Rhee Gold’s vision of a home away from home for dance teachers
By Karen White
When Rhee Gold brought a real estate agent friend to see the future home of the DanceLife Retreat Center—a log-and-stone residence nestled in five acres of New England woodland beside a meandering river—her reaction was memorable. “Boy, you have good vision,” she told Gold. “This is an absolute disaster.”
“I do have good vision,” he said one day in July as he watched a crew tear up underbrush and tear down walls, the first steps in a massive makeover of this neglected former estate into his home with a retreat center, his longtime dream. “I can see it in my mind. I can make this work.”
Gold hopes to retain as much as possible of the rural property’s distinctive touches, such as its high ceiling beams and stonework. The goal is to create peaceful, comfortable spaces where dance teachers and studio owners will feel free to relax and socialize.
Instead of a gigantic haystack of lumber scraps, bits of walls and floors, and the roof that collapsed into the enclosed pool, he sees a beautifully landscaped courtyard where dance teachers can relax and get to know each other. The barely navigable trail through wild brush and knee-high weeds will, he says, become a smooth strolling path down to a small river.

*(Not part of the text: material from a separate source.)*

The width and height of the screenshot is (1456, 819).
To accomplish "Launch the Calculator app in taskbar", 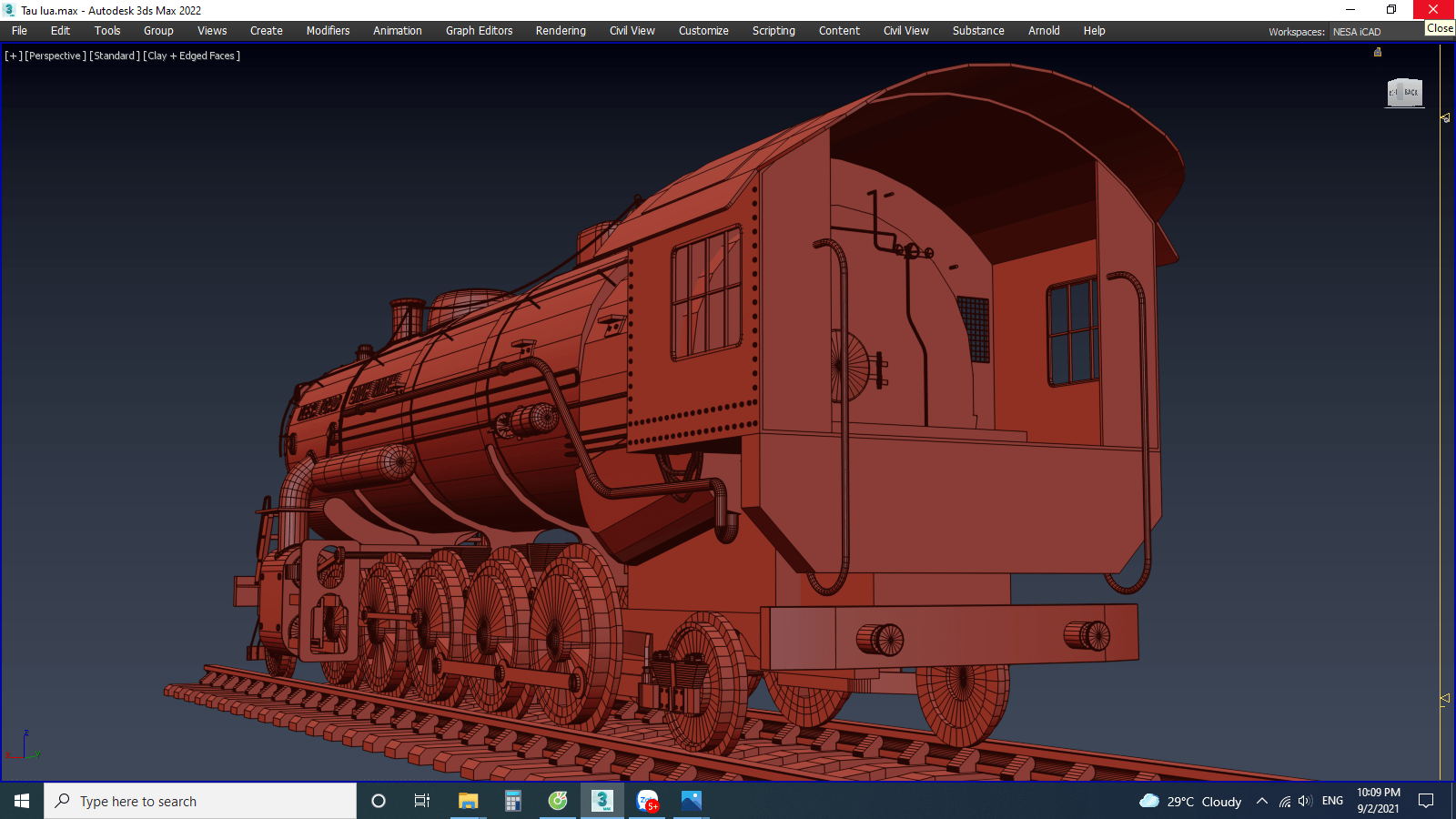I will [x=512, y=801].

At the main cabin itself, once a full 5,000 square feet but now ripped down to its bones and shorn of several rooms, Gold envisions a 6,500-square-foot home with a meeting/studio space. Inside the still-standing heart of the cabin will be a full kitchen leading into a great room with soaring, beamed ceilings and massive stone fireplaces, all freshly decorated with a rustic flair.
More walls will be removed and rebuilt to create a 26-foot-by-56-foot dance/meeting space. But the retreat center isn’t so much about teaching dance as it is about treating dance teachers, business managers, and studio owners to Gold’s own brand of studio-centered business advice crossed with motivation, encouragement, and fun.
“When I first started Project Motivate, there were only about 20 people in attendance. People loved the interaction and the personal atmosphere,” he says of his original seminar founded in 1998. “I do love the DanceLife Teacher Conference, and I’m flabbergasted at what it has become. But one reason I want to do this is because I like to have that personal closeness with the attendees, to not only ask them what’s on their mind but have them communicate with the other teachers.”
Even as the DLTC grew into a 700-plus-person event with multiple classes, prestigious master teachers, and keynote speakers, Gold was seriously thinking of moving back toward his Project Motivate roots. His first idea was to purchase one of the old-fashioned camp properties that dot Cape Cod, enclaves of tiny cabins clustered around a main house. Yet every time he became interested in such a property, he says, a developer would move in and snatch it up.Last winter, Gold and his brother Tony were driving through the snowy backwoods of Norton, Massachusetts, when they spied a “for sale” sign on a vacant property and stopped for a peek. They had happened upon the old Balfour estate, which had been a working farm and the home of Lloyd G. and Mildred Balfour, owners of the Balfour Company, a jewelry company established in neighboring Attleboro in 1913 and known for its high-quality class rings.
After the Balfours died, the land, main residence, and several outbuildings passed to distant relatives who rented the property to Wheaton College for use as dormitories, Gold says. A developer bought it, sold off the windows and doors, and then abandoned the place.In a small cabin off to the side, once a home for employees who maintained the property, Gold gestures to beams and floorboards ripped up from elsewhere. He plans on using as much of the property’s original material, such as trim, railings, and ceiling beams, as he can in the reconstruction. He hopes the picturesque stone fences that wind through the yard and the old stonework that stretches across an entire wall of the great room can be repaired. “There is real value here already,” he says, “and I’m hanging on to as much of it as I can.”
Thick foliage that has eaten up the old driveway and can even be seen spouting out of a chimney, will be beaten back. Construction, which started mid-June, should be finished by April 2012, just in time for spring landscaping.
“I’m investing everything I ever owned in the whole world in this. I go to bed at night and say, ‘What am I doing?’ Then I go to bed some nights and say, ‘This is great.’ ”
“I feel very, very lucky,” says Gold, who, after years of searching all over for a property, found just what he wanted literally just across the woods from where he has lived in Norton for 18 years. “I’ve thought about this forever, and now I’m taking the plunge. It just seems like the right time.
“I come over here once a day and look at all this. Then I go home and work as hard as I can.”